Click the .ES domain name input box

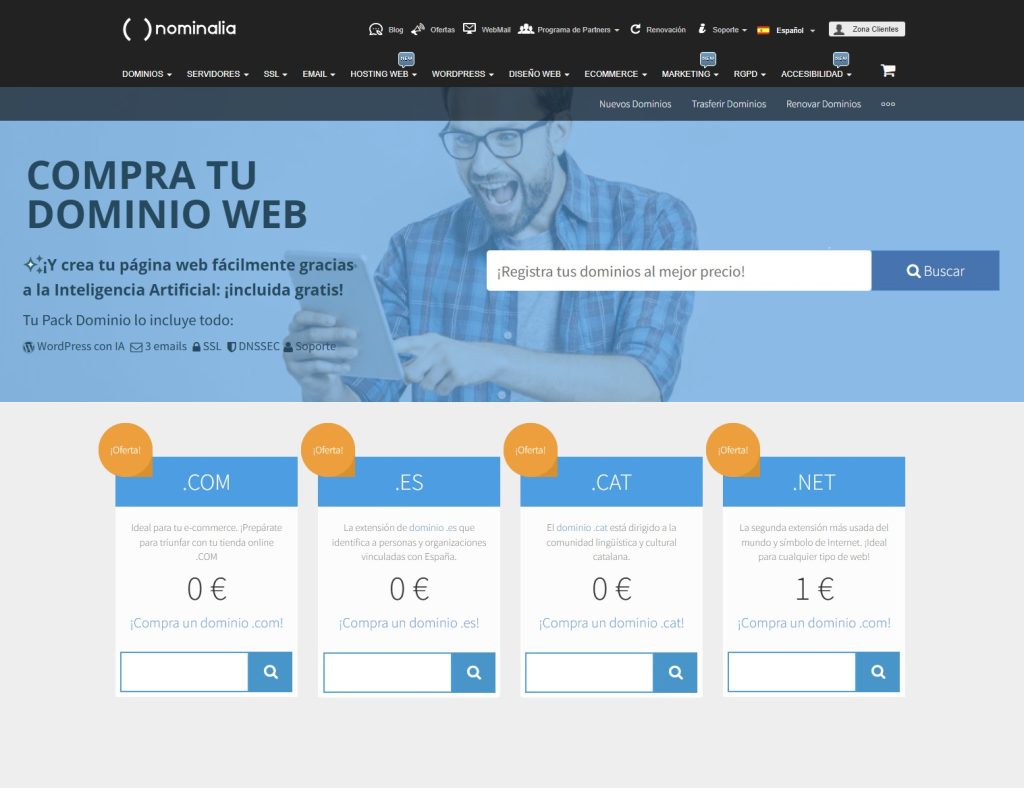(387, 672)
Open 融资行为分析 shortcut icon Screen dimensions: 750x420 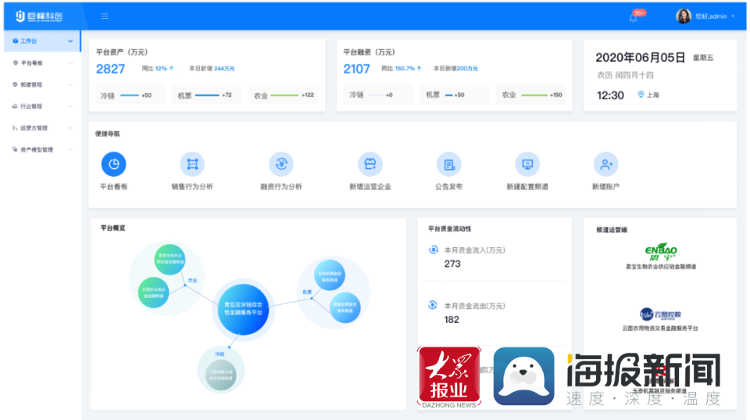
* * *
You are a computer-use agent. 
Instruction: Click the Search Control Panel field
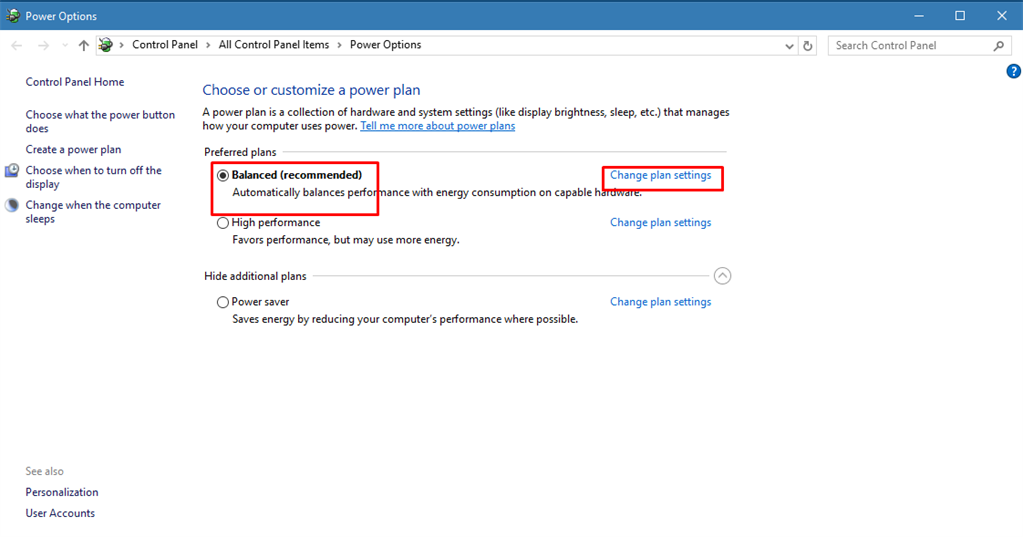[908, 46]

PROBLEM TO SOLVE: Output exactly, and only, the lines of the entries above from the one with "Click the .ES domain name input box" up to and including the one with "Open 融资行为分析 shortcut"; pictures are to be left out.

TASK OUTPUT:
Click the .ES domain name input box

(387, 672)
Open 融资行为分析 shortcut icon Screen dimensions: 750x420 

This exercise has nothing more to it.